How puritanical zeal—on both the left and the right—can turn into totalitarianism.

Hi,

So, I just finished a podcast with Commentary’s Noah Rothman, author of the great new book The Rise of the New Puritans: Fighting Back Against Progressives’ War on Fun. Here’s an enjoyable excerpt which covers, among other things, a great peeve of mine: the crusade to get me to eat bugs. 

As Noah lays out, there’s nothing inherently wrong with eating bugs. Lots of people around the world do it. Personally, I think lobsters are just giant bugs—which is why I prefer not to have the whole critters on my plate. The main problem with the effort to get everyone to eat bugs is not that it’s wrong, it’s that people want you to do it for political or ideological reasons. It’s all about “saving the world” because traditional meat consumption is bad for the climate (see: cows, farts).

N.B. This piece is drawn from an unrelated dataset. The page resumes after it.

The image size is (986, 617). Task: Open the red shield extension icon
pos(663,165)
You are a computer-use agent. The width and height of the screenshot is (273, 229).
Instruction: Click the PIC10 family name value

The giveaway, Noah notes, is that the people most passionate about the need to replace beef with beetles rarely put much thought into selling bugs as yummy. Taste is an afterthought at best. The whole point of making people eat bugs is to save the world and imbue in the bug-eaters a sense of righteous sacrifice. “For the New Puritans,” Noah writes, “a smug sense of self-satisfaction is the most delicious dish of all.”

But it’s not just the self-satisfaction, it’s also the domination. Getting other people to bend to your will is one of the great, sinful joys. When I was a kid, a favorite pastime of bullies was getting weaklings to ingest bugs, but also dog food, cat food, dirt, paper, yellow snow, Life cereal, and, of course, liquids that definitely weren’t Mello Yello.

For totalitarian and authoritarian movements, forced eating is a time-honored form of humiliation and degradation. And for plenty of revolutionary, utopian, technocratic, and puritanical movements, getting people to bend their diets to the needs of the cause or the state is commonplace. During the “war socialism” phase of Woodrow Wilson’s presidential tenure, Herbert Hoover served as the head of the Food Administration and imposed all sorts of rationing programs. Agents of the state would knock on doors exhorting people to observe various “Wheatless Wednesdays” or “Meatless Mondays.” “When in doubt,” they instructed citizens, “eat potatoes.” “Supper,” Hoover complained, “is one of the worst pieces of extravagance that we have in this country.”

Puritans and puritanism.

One of my minor disagreements with Noah is that I think he puts too much emphasis on the legacy of Puritanism in today’s “when in doubt eat bugs” mindset. I think the term “puritanical” is not merely fine, but correct. But I don’t think today’s puritanical zeal stems from our capital-P Puritan heritage as much as he does. I think it plays a role at the margins, but harkening back to the dudes on the oatmeal boxes is more useful as analogy than as intellectual dot-connecting.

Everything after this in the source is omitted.